⟨
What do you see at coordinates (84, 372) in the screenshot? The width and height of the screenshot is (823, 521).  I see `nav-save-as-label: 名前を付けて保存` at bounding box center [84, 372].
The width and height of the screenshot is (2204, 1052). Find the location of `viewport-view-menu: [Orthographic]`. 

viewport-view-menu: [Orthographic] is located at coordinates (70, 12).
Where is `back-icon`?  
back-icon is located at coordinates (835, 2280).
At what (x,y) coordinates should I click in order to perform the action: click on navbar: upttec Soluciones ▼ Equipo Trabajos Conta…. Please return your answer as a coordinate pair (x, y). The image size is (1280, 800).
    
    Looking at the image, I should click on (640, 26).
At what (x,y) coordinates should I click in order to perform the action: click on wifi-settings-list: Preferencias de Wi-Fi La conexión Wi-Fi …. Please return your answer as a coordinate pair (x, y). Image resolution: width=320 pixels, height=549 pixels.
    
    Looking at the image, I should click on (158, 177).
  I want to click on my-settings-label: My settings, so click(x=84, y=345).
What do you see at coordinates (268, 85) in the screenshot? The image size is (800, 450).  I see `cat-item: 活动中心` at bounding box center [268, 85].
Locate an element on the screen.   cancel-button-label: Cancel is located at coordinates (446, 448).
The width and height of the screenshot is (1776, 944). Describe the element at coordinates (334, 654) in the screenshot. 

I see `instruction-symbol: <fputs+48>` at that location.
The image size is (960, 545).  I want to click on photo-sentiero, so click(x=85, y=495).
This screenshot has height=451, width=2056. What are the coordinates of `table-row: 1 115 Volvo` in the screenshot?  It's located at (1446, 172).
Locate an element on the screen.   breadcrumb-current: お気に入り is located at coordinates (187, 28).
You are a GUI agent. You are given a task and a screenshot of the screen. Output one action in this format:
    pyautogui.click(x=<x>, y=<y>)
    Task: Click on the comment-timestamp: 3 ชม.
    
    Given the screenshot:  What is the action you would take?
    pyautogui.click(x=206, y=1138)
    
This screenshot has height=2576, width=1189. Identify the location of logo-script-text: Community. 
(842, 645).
⟩
Rewrite the listing above, swapping every "screenshot" for "screen capture" and leaving everything else unchanged.

Written solution:
What do you see at coordinates (84, 372) in the screen capture? The width and height of the screen capture is (823, 521).  I see `nav-save-as-label: 名前を付けて保存` at bounding box center [84, 372].
The width and height of the screen capture is (2204, 1052). Find the location of `viewport-view-menu: [Orthographic]`. 

viewport-view-menu: [Orthographic] is located at coordinates (70, 12).
Where is `back-icon`?  
back-icon is located at coordinates (835, 2280).
At what (x,y) coordinates should I click in order to perform the action: click on navbar: upttec Soluciones ▼ Equipo Trabajos Conta…. Please return your answer as a coordinate pair (x, y). The image size is (1280, 800).
    
    Looking at the image, I should click on (640, 26).
At what (x,y) coordinates should I click in order to perform the action: click on wifi-settings-list: Preferencias de Wi-Fi La conexión Wi-Fi …. Please return your answer as a coordinate pair (x, y). Image resolution: width=320 pixels, height=549 pixels.
    
    Looking at the image, I should click on (158, 177).
  I want to click on my-settings-label: My settings, so click(x=84, y=345).
What do you see at coordinates (268, 85) in the screen capture? The image size is (800, 450).  I see `cat-item: 活动中心` at bounding box center [268, 85].
Locate an element on the screen.   cancel-button-label: Cancel is located at coordinates (446, 448).
The width and height of the screen capture is (1776, 944). Describe the element at coordinates (334, 654) in the screen capture. 

I see `instruction-symbol: <fputs+48>` at that location.
The image size is (960, 545).  I want to click on photo-sentiero, so click(x=85, y=495).
This screen capture has height=451, width=2056. What are the coordinates of `table-row: 1 115 Volvo` in the screen capture?  It's located at (1446, 172).
Locate an element on the screen.   breadcrumb-current: お気に入り is located at coordinates (187, 28).
You are a GUI agent. You are given a task and a screen capture of the screen. Output one action in this format:
    pyautogui.click(x=<x>, y=<y>)
    Task: Click on the comment-timestamp: 3 ชม.
    
    Given the screen capture:  What is the action you would take?
    pyautogui.click(x=206, y=1138)
    
This screen capture has height=2576, width=1189. Identify the location of logo-script-text: Community. 
(842, 645).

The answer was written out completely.